Monday, December 7, 2009

There was a time when erosion was just erosion

The media are quite deft at taki ng some phenomenon that has been occurring since time immemorial and suddenly attributing it to some alleged climate change consequence that hasn’t even happened yet.

AFP tells the sad story of  Thai fishing villages that are slowly falling into the sea.  This much is real. But what could be causing this?

She is one of 25 million people under threat in Thailand's vast Chao Phraya river delta, which is sinking because of river damming and the clearing of mangrove forests, as climate change pushes up sea levels.

Which of these things doesn’t go with the others?  River damming, forest clearing, rising sea levels: which of these isn’t actually happening today?

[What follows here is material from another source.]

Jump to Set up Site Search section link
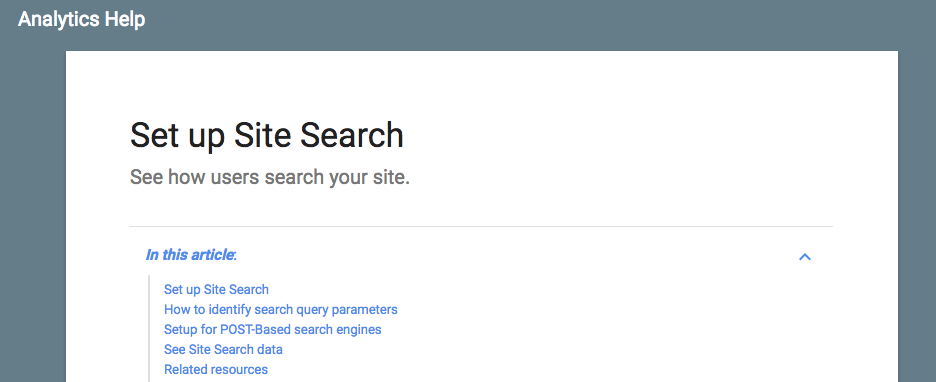936x382 pixels. [216, 289]
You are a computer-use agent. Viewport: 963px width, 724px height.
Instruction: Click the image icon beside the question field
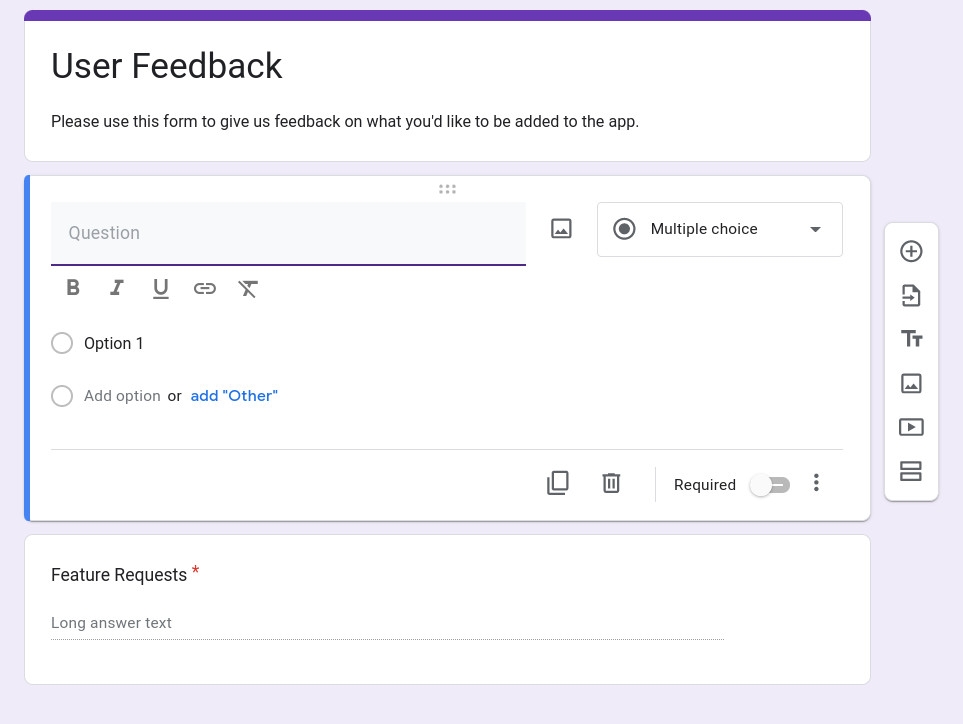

The article doesn’t bother to present evidence that the sea levels are actually rising. Every reference to this afterwards is speculation about future sea level increases. 

In other words, there was no legitimate reason to mention climate change at all – except as part of a drip-drip-drip campaign of public scaremongering, most likely coordinated with the ongoing Copenhagen Chicken Little Confab.

Memo to the AGW boosters in the scientific community: you’d get a lot more respect from the skeptics if you would lift a finger now and then to denounce such fraudulent reporting on this issue that is so dear to you.

Then again, as we dig deeper and deeper into the muck of CRU correspondence, we get the impression that the AGW boosters in the scientific community might be too ideologically (or financially) invested in the world they’ve created.  There’s too much at stake – they can’t let the truth get in the way.